Fig. 10: Robustness (cond. num.) and accuracy (homography error) dependent on the number of points for well- and ill-conditioned point configurations as well as an ideal 4-point square (green line).
Fig. 11: Comparison of different pose stimation methods for different numbers of control points for well- and ill-conditioned point configurations as well as an ideal 4-point square (green line).
Fig. 12: Left: 2D histogram of final 4-point configurations for all camera poses. Right: One representative final point configuration.
Fig. 13: Left: 2D histogram of final 5-point configurations for all camera poses. Middle/right: Two representative final point configurations.

V-B Discussion

From the results it is possible to observe that the control point configurations indeed have a strong effect on the accuracy of homography and planar PnP methods. The amount of improvement when having optimized points in EPnP and IPPE is more pronounced than for LM, which is in itself an interesting result, since IPPE for example is a method that takes considerable less computation time than LM. By having well configured points, the methods converge to the similar error values (see Fig. 5, 6 and Fig. 8). Additionally, as can be seen in Fig. 6, not only the mean is reduced but also the variance, with a more pronounced effect on translation for the three methods. It is remarkable that the point configuration also affects the performance of LM although our optimization objective is not directly related to the minimization of the reprojection error. The results of the real experiment closely match the simulations. An improvement on the condition number is associated with improvements both in homography and pose estimation.

Optimized point configurations are on average better than random configurations independent on the camera pose. Further on, the smaller the number of control points the more is the relative improvement on the estimates for all of the evaluated methods. For example, the homography estimate using 4 optimal control points is always better than arbitrary point configurations with more points as can be seen in Fig. 10. Choosing more than 4 optimal control points slightly improves the homography estimates and converges for a number of 8 optimal control points. Thus, configuration of the control points has more effect on the accuracy than the number of control points. But increasing number of optimized control points to using LM method even outperforms a large number of random control points.
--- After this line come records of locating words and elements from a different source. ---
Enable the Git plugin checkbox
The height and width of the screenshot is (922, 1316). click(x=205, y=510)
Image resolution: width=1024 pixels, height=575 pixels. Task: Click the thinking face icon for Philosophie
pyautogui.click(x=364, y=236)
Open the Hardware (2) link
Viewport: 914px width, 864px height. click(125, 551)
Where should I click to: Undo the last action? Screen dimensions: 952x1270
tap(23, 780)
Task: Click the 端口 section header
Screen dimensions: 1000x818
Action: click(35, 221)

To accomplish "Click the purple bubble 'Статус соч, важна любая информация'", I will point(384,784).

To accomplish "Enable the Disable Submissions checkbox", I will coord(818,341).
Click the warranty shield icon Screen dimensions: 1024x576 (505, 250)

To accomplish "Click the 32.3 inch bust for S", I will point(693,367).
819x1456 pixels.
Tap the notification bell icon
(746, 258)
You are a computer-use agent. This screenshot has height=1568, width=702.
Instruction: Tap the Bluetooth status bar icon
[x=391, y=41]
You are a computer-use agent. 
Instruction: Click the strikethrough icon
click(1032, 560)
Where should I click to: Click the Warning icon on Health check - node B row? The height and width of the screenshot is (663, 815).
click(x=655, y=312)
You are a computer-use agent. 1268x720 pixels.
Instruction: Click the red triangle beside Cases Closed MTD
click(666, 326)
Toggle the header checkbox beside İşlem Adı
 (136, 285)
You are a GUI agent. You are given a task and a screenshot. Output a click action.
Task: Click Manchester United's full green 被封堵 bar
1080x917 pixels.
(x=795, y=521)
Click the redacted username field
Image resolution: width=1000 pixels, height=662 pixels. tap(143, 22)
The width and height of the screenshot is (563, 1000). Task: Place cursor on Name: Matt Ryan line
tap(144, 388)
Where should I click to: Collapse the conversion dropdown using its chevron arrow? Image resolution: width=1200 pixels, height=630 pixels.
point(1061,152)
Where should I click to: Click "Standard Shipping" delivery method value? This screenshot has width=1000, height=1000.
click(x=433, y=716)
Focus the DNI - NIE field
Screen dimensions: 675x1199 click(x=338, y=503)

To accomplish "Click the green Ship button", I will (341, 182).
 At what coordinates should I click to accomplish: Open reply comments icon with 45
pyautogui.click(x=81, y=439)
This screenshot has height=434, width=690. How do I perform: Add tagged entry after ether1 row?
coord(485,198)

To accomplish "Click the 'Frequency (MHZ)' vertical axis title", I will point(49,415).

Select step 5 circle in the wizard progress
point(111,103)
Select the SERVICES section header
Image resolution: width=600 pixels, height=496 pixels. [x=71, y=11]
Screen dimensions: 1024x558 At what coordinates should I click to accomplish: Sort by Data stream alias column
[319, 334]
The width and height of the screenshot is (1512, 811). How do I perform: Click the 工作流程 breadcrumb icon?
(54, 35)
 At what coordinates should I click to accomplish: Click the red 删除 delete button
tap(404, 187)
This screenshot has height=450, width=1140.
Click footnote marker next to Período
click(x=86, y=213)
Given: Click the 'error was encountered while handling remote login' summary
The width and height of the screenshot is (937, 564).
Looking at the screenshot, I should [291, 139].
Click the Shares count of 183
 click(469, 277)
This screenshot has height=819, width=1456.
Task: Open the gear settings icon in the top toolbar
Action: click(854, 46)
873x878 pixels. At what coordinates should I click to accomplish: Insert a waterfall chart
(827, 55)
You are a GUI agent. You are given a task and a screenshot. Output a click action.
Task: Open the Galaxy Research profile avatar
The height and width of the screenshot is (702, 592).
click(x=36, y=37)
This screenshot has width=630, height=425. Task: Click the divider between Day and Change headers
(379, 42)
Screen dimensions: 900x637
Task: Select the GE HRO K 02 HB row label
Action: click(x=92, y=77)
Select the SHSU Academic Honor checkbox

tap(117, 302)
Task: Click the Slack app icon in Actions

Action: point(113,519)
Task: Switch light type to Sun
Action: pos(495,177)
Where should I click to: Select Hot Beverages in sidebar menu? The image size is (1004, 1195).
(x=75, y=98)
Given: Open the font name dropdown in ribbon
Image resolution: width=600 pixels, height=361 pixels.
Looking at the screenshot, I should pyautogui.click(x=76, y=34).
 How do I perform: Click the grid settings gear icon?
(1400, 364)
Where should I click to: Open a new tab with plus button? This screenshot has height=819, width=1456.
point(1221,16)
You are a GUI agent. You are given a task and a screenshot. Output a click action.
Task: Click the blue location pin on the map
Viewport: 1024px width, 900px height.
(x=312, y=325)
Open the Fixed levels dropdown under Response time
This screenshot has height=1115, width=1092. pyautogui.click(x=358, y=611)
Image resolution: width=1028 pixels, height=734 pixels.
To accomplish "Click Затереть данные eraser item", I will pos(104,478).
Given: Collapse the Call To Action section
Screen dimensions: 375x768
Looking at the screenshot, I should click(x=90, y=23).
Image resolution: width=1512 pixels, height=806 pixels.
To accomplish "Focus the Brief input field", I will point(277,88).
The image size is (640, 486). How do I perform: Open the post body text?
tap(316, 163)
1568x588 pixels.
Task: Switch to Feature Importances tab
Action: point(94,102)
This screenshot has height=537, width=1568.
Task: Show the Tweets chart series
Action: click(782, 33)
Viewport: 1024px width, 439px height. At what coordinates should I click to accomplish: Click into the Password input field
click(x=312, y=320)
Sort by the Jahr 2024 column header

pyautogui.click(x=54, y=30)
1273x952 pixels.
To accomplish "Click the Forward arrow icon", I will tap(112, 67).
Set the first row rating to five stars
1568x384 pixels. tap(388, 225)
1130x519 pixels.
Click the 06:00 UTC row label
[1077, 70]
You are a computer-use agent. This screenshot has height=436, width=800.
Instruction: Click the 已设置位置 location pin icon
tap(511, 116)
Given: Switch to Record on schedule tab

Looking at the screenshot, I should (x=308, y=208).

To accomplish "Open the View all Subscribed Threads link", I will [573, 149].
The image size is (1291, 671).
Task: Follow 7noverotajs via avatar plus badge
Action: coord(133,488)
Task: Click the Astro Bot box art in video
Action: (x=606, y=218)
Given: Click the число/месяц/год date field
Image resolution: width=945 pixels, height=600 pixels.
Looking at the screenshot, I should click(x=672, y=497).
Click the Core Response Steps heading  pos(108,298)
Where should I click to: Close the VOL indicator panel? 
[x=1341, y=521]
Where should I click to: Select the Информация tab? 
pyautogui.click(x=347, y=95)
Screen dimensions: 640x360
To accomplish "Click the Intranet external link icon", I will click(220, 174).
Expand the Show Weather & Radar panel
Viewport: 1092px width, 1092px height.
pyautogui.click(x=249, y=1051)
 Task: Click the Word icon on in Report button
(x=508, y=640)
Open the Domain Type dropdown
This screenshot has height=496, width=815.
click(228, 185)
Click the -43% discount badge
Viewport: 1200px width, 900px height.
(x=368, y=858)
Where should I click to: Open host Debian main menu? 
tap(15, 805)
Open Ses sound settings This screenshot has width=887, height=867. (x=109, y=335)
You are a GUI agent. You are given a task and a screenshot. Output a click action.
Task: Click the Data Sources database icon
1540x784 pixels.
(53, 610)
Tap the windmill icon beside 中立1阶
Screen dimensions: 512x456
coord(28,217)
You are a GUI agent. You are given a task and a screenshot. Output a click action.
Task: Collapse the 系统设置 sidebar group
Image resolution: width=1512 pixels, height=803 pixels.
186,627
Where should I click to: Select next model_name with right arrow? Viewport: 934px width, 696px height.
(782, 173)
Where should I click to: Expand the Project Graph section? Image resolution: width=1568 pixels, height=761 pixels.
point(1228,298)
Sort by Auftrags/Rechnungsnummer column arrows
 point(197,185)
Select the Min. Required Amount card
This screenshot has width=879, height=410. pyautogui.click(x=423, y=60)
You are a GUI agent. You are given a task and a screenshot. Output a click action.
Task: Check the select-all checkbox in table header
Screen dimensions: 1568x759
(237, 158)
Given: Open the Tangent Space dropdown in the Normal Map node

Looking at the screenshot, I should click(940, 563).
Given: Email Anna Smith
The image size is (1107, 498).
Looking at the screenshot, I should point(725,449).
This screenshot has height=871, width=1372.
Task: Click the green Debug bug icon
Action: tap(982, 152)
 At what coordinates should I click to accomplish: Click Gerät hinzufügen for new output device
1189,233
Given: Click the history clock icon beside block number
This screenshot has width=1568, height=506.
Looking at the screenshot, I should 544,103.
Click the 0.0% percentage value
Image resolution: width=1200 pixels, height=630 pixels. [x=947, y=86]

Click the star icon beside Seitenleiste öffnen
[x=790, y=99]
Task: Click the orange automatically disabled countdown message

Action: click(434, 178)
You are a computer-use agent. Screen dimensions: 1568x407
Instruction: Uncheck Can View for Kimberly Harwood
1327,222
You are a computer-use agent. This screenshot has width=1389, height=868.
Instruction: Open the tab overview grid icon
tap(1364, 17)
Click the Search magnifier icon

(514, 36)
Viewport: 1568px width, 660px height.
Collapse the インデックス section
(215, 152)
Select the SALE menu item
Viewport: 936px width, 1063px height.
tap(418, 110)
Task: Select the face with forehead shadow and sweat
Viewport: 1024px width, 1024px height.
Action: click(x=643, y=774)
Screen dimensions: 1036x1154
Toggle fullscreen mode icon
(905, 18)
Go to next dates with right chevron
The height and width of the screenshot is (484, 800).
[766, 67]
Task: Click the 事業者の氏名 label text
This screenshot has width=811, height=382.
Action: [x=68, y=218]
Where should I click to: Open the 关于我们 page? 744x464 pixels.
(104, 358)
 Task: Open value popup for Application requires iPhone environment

As can be seen on Fig. 12 the most common minima for the 4-point case is a square-like shape, and as shown on Fig 13 even for the 5-point case the corners of a square-like shape are common. In Figures 4,  610 and 11 it can be seen that the square is always the lower boundary both for the condition number and the estimation error. On average a perfect square is the most robust shape for homography and pose estimation from four points. This makes sense, since orthogonality and point separation improve the robustness of the SVD.

Vi Conclusions and future work

A method for obtaining optimal control points for homography estimation using an optimization approach is presented. The lower the number of control points the more the configuration of the points on the object plane has an influence on the accuracy of homography and PnP estimation methods. It was proven that a square is a very stable and robust configuration for all camera poses. For more point configurations the configurations meet the general rule of being maximally separated in object space with equal distances between each other including the optimized 4-point configuration as a subset. Finally, we found that there is almost no difference in accuracy between IPPE and LM for optimized point configurations but IPPE is much faster because it is a direct and not an iterative method. In future work, we will try to generalize the results to non-planar point configurations.